_Supplied entries_.
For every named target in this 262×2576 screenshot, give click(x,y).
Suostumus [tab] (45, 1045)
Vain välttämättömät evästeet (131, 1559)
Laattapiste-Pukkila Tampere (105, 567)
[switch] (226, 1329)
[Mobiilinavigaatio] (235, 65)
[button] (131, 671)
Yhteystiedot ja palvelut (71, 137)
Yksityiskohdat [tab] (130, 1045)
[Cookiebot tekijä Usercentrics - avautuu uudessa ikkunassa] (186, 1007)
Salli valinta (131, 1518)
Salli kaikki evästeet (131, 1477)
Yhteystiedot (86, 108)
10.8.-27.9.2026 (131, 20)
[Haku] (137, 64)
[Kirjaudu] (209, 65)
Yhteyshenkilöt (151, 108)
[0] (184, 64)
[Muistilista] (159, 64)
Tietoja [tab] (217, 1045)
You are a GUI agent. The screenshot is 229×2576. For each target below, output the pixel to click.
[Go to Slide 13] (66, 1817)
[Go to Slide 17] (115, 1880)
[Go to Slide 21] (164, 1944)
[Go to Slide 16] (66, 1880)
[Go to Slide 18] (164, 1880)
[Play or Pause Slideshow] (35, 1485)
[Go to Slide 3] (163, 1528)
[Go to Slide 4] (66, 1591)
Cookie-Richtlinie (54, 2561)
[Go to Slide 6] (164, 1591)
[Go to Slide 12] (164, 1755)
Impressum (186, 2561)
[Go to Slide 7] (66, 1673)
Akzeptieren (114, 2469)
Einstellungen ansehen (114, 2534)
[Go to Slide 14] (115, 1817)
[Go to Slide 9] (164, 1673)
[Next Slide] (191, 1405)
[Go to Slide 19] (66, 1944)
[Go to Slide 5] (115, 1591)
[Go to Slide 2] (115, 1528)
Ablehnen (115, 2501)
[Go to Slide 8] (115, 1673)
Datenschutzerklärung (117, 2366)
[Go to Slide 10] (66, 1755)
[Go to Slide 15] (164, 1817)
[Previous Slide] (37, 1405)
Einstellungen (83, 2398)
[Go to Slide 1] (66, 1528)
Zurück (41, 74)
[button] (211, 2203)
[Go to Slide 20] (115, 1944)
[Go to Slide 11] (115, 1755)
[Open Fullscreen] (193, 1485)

==

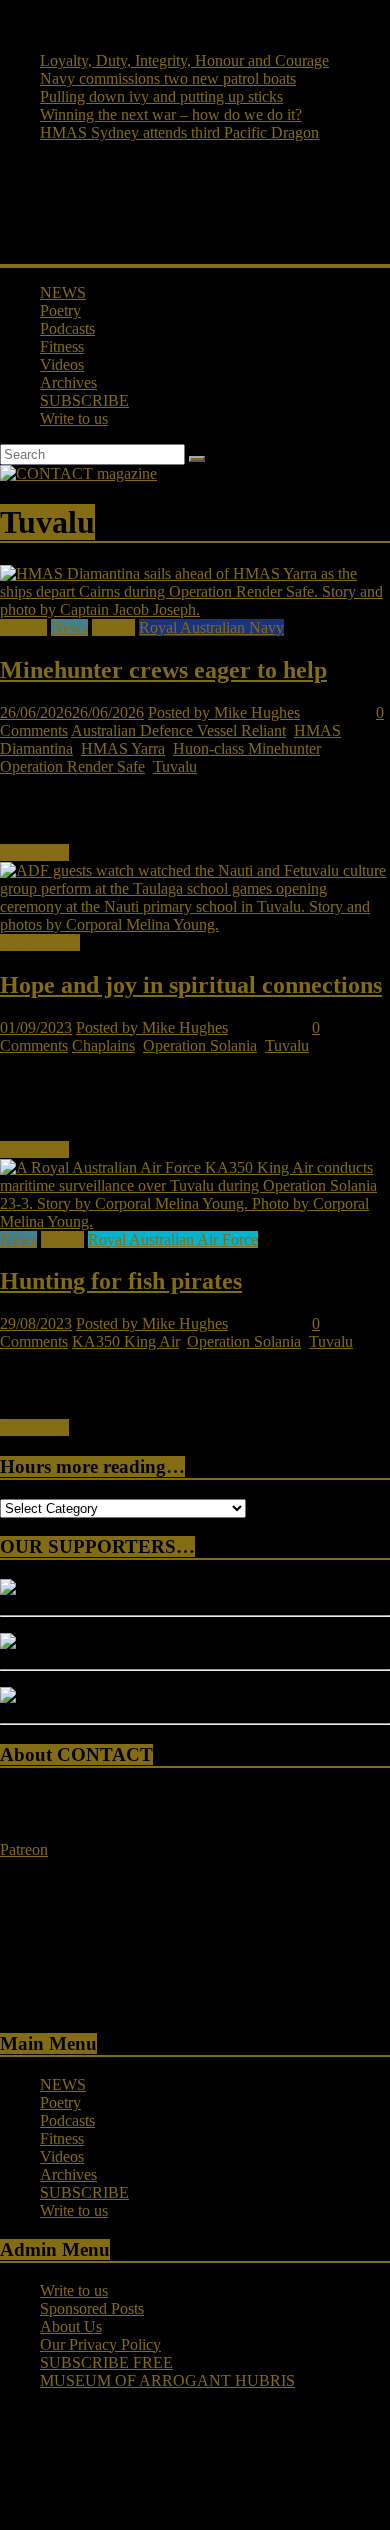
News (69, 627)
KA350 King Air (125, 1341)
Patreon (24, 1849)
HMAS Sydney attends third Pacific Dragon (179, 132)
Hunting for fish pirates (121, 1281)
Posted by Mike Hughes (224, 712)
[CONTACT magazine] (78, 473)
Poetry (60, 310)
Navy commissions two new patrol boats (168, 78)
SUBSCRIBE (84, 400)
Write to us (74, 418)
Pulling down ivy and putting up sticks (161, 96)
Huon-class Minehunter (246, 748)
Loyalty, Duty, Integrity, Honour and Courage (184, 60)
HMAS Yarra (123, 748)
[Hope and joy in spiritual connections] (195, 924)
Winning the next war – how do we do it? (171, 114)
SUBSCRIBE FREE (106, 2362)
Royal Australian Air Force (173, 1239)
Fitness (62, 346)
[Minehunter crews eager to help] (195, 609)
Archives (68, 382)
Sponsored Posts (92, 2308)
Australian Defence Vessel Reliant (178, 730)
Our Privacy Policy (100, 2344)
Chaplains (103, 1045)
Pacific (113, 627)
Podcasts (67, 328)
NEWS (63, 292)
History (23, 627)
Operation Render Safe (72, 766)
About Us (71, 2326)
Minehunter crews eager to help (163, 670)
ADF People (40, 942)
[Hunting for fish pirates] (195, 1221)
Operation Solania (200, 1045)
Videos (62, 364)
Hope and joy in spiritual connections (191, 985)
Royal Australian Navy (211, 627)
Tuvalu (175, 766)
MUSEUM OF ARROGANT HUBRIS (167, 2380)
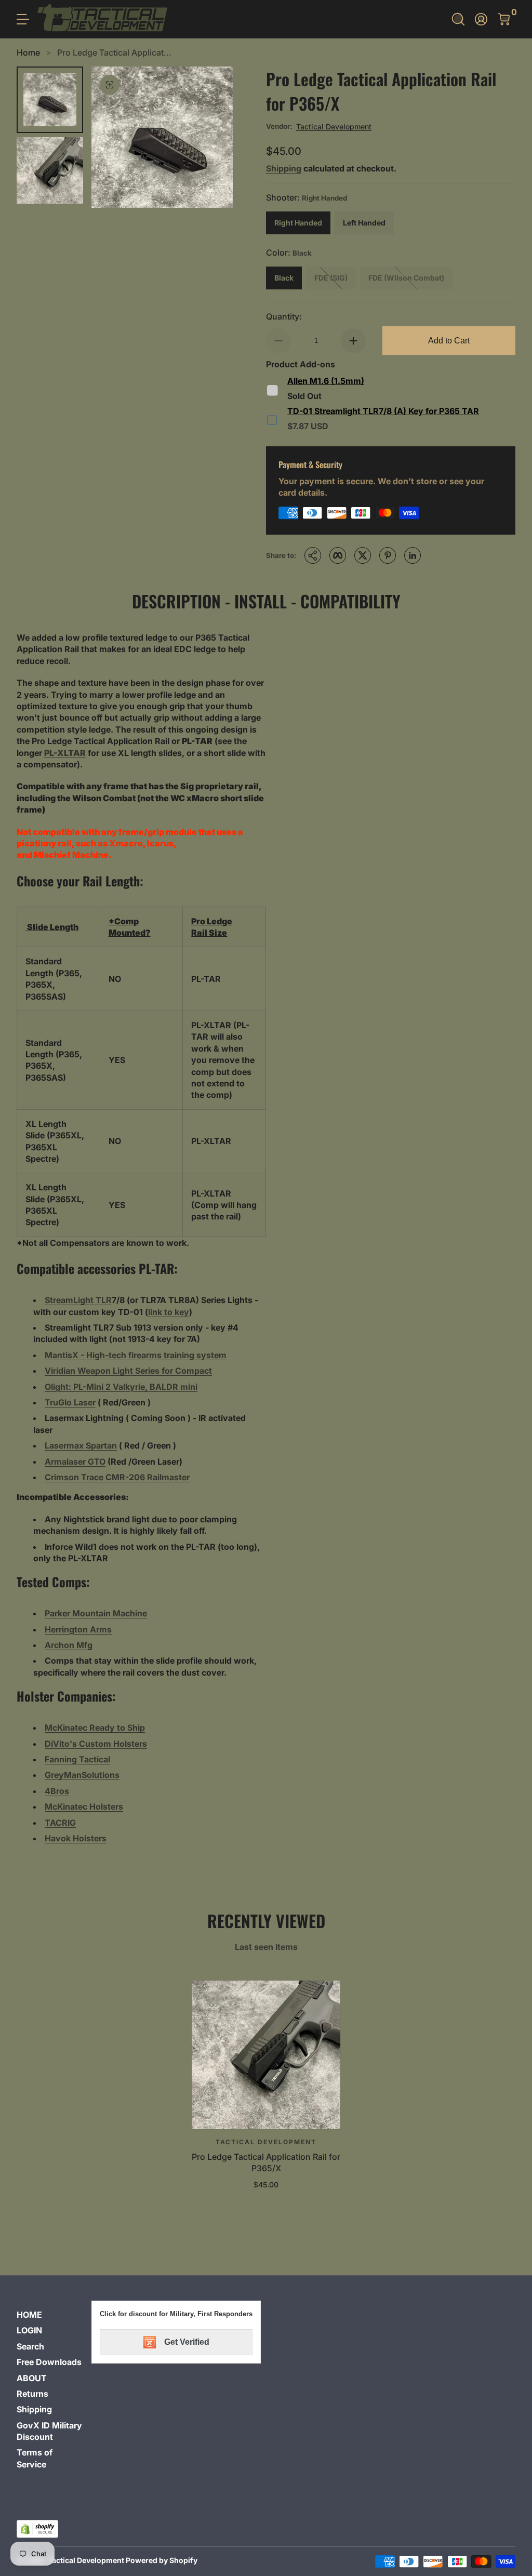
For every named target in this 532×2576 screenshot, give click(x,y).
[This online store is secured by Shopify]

...

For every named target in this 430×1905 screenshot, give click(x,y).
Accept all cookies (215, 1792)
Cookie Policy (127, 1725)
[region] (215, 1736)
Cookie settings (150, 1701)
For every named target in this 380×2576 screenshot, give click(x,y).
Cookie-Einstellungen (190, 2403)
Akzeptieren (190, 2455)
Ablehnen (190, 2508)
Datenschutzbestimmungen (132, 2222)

_Work instruction_.
Out of the data above, give again only the lines starting at the one holding "NEWS (63, 292)" and ending at the one holding "Hope and joy in spiritual connections (191, 985)", unchanged.

_Task answer_.
NEWS (63, 292)
History (23, 627)
Operation Render Safe (72, 766)
About Us (71, 2326)
Minehunter crews eager to help (163, 670)
ADF People (40, 942)
[Hunting for fish pirates] (195, 1221)
Operation Solania (200, 1045)
Videos (62, 364)
Hope and joy in spiritual connections (191, 985)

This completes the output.